Она снова отвернулась к окну, за ним был серый день, я видела радиомачты вдали, красно-белые, полосатые.

Они говорят, что пока ничего сказать нельзя, она так слаба, что в любой момент может ухудшиться. А если очнется, будет пробовать снова, возможно.

— У меня внутри слезы еще текут, но сил плакать больше нет, — сказала она.

Во мне только злость, ожесточение, мне хочется схватить ее, и трясти, и заорать, и наподдать ей.

Я вышла из больничных дверей и стала на лестнице, спускающейся к дороге, ступени обледенели, и в воздухе носились льдинки, они царапали лицо. Я вытащила из кармана телефон, в другом кармане нашарила бумажку с номером руководителя семинара. Позвонила, объяснила, почему уехала. Он сказал, что они будут молиться о Майе. Выключив телефон, я стояла в раздумье на скользкой дороге. Я знала, куда мне идти. Мне бы надо домой, выспаться, но надо мне не туда.
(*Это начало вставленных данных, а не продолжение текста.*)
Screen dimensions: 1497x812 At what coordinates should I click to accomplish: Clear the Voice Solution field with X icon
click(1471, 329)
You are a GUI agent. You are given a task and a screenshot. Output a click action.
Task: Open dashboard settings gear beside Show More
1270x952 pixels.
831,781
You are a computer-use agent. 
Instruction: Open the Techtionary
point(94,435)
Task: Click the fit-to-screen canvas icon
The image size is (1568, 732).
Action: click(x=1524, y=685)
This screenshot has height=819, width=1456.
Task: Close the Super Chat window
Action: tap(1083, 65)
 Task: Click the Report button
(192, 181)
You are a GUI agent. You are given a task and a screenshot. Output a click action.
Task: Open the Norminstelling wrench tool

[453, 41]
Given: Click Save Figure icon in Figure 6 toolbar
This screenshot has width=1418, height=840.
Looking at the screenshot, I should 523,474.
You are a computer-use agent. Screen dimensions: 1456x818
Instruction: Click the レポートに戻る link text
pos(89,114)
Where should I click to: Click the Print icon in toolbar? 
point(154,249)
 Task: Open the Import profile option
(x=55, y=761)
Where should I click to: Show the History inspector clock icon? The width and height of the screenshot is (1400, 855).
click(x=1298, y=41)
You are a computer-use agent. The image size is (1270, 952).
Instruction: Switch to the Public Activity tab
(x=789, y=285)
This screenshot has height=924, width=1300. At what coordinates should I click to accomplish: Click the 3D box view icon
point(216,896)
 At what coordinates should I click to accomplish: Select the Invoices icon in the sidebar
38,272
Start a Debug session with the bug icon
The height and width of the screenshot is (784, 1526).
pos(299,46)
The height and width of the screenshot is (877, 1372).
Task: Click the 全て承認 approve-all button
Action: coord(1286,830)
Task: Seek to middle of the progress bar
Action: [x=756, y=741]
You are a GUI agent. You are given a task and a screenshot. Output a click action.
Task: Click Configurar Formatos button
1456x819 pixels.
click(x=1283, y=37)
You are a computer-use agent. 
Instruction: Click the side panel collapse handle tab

Нанна отказалась, когда я предложила ей посидеть вместо нее с Майей, сказала, что не уйдет пока ситуация не прояснится.

Как перевернутый крест, сказала Нанна мне в спину. Я повернулась в дверях и уставилась на нее. Не поняла ее слов. Оказывается, Майя резала руки в виде перевернутого креста, от ладони и выше.

— Она могла просто поговорить со мной, — сказала Нанна. — Почему она не поговорила?

Зачем сразу так, можно ведь сначала сказать все словами, потолковать с кем-то, поделиться, верно? Нет, резаться, да еще перевернутый крест, это намек, знак, это она мне, ты думаешь?

Нанна долбила Майину немоту своими словами, хотела расковырять ее или надеялась, что если потрясти посильнее себя саму, то из дальнего кармана вывалится ответ на все эти «зачем» и «почему», надо только вывернуть все-все карманы.

Мне вспомнилась полуулыбка девушки на той фотографии, когда она сидит в машине, положив локоть на открытое окно и закатав рукав свитера — чтобы показать татуировку. Упавшая на глаза челка, ямочка на щеке. Полуулыбка.